We are frequently asked by our clients if they are able to record their ex-partner in a conversation with them.
This may arise during argument after separation, during changeovers with the children or at any other time. It is becoming increasingly prevalent that this sort of evidence is floating around due to the advances in technology and the applications on everybody’s mobile telephones that they have with them.
It is usually the case that there is another parent recording their conversations without their permission or consent and in particular after separation and notably if there are Family Court Proceedings on foot.
The recordings without their consent is usually always perceived as threatening in some way, and intimidating and it may be reported to the police. In New South Wales, there is legislation namely the Surveillance Devices Act of 2007 that prohibits the recording of audio conversations without the consent of all the parties unless it is reasonably necessary for the purpose of protecting the lawful interest of the party who records the conversation.
Note the exception.
So as a result, we can see that recording someone without their consent is an offence. It is an offence to install, use or cause or to maintain a listening device to overhear, record, monitor or listen to a private conversation to which a person is not a party or to record a private conversation to which a person is a party. There are penalties including some fines and a maximum of five (5) years imprisonment. This is very serious.

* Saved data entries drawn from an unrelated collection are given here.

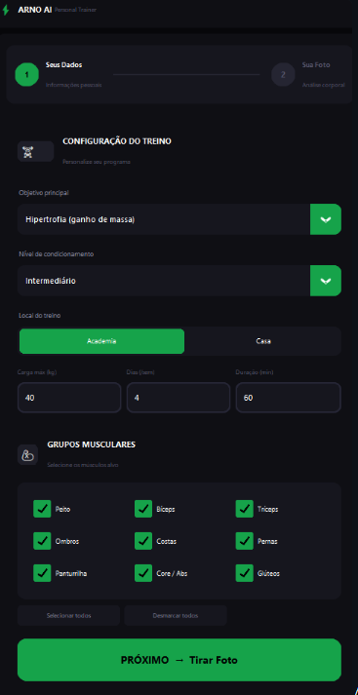
Task: Toggle the Costas checkbox
Action: [143, 541]
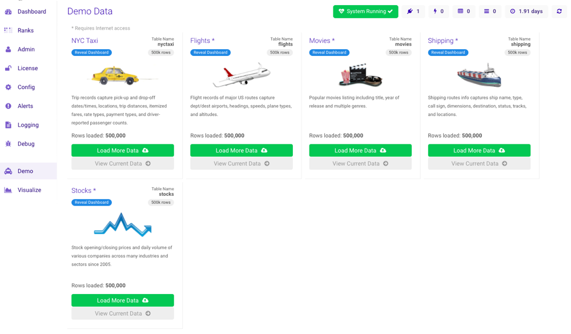Reveal Dashboard for NYC Taxi dataset

coord(91,53)
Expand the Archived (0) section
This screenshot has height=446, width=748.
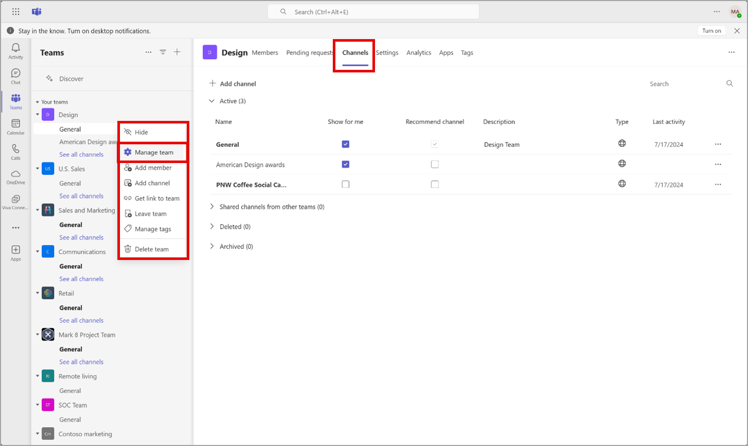click(x=212, y=246)
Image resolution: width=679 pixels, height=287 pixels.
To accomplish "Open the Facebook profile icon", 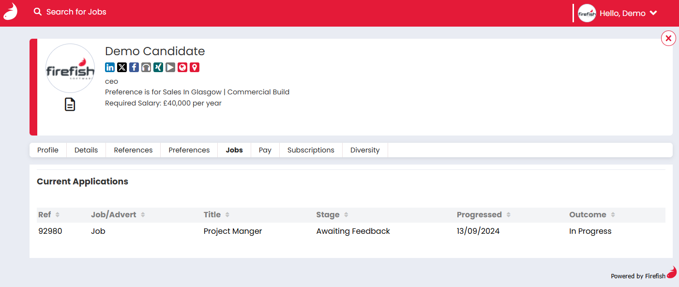I will [x=134, y=67].
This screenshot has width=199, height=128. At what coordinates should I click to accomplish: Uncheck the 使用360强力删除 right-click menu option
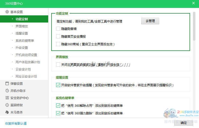pyautogui.click(x=58, y=113)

Therefore a person who is a party to private conversation may record that conversation only if:
“all of the parties agree, expressly or implied to the listening device being used” or
“all of the parties to the conversation agree to the listening device being so used and the recording of the conversation is either:
- Reasonably necessary for the protection of the lawful interest of that party; or
- Not made for the purpose of communicating or publishing the conversation, or a report of the conversation to persons who are not parties to the conversation.”

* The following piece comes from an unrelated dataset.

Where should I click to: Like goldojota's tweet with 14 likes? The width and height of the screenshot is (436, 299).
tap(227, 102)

So if a person intends to record a conversation to enable them to do so without committing an offence, they must obtain the expressed or implied consent of everybody else. Or, believe that it is reasonably necessary for the protection of their own lawful interest to make the recording without the consent of the other person.
So, are your recordings legally obtained?
If the parties are involved in a proceedings before the Family Court and they want to have the audio or video recordings admitted into evidence the Court must determine whether the recordings have been illegally obtained. The Court will consider if the person who made the recording without the consent of the other person did so to protect their lawful interest and will also need to consider whether it was reasonably necessary for the recording to have been made without the other person’s agreement.
There is of course an exception which applies and the recording can then be admitted into evidence and the Court will then decide what weight to put on the evidence.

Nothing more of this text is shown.